A lo largo de su adormilada historia muchos políticos y observadores hemos insistido en la necesidad de reformar el Senado o, dada su manifiesta inutilidad burocrática y anacrónica, en cerrar el chiringuito. Esto es, hasta esta legislatura, en la cual llegó Feijóo enarbolando su mayoría absoluta al lugar y dijo: ¡Lázaro, levántate y grita! Y helo ahí convertido en parlamento de resistencia conservadora contra el inderogable Sánchez. Existe una foto, a la que casi nadie ha prestado atención, donde al poco de constituida la presente Cámara Alta, Feijóo reunió a todos sus senadores/as en el salón de plenos, estratégicamente distribuidos en los escaños como un abanico de poder y él, que no es senador, se sentó en la presidencia de un modo inusual e impúdico. Algo así como una manifiesta declaración de “el Senado es mío, estos son mis poderes”. Y desde ese momento mediático ha convertido la “Cámara de segunda lectura” en un ariete de rodillo partidario.

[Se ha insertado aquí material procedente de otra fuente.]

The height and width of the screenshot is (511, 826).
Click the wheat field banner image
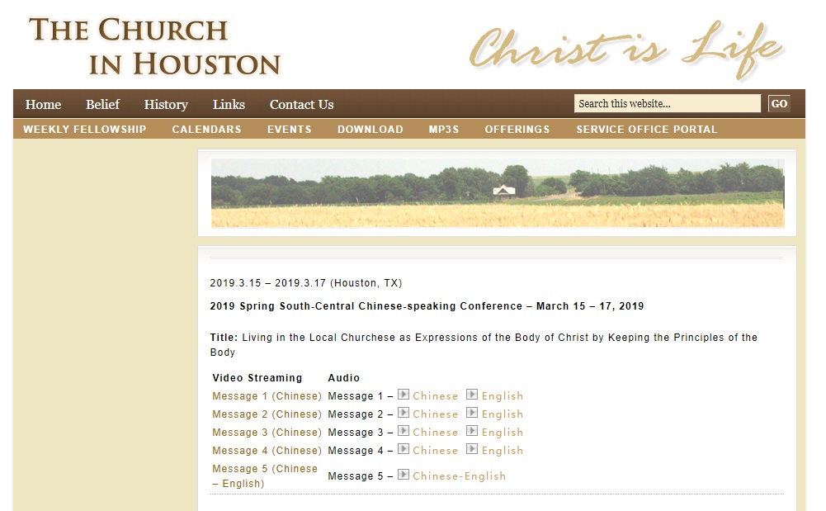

Superados los tropiezos antidemocráticos contra las renovaciones del Tribunal Constitucional, del Consejo General del Poder Judicial, de los consejeros de RTVE, de las murallas contra la amnistía… ante los que el PP ha tenido que ceder poder constitucional, el Senado parece ser su gran castillo medieval desde donde entablar batallas contra la Cámara Baja y otras instituciones del Estado, desvirtuando así su escasa función legislativa. Con tal sentido patrimonialista de las instituciones donde gobiernan, los conservadores transmiten la imagen de una formación en permanente campo de batalla contra las reglas del juego. Para ellos, tanto el Senado como los Gobiernos autonómicos han dejado de ser engranajes creados para el buen funcionamiento del Estado y se utilizan como elementales herramientas partidistas. Corren malos tiempos para la vida política, sí, a los que semejante praxis táctica añaden más confusión y desconcierto en la ciudadanía. Los tropiezos y errores continuados de ese sitio llamado Senado alcanzan protagonismo en las noticias y empujan a pensar en la urgente necesidad de eliminarlo del erótico artículo 69 de la Constitución.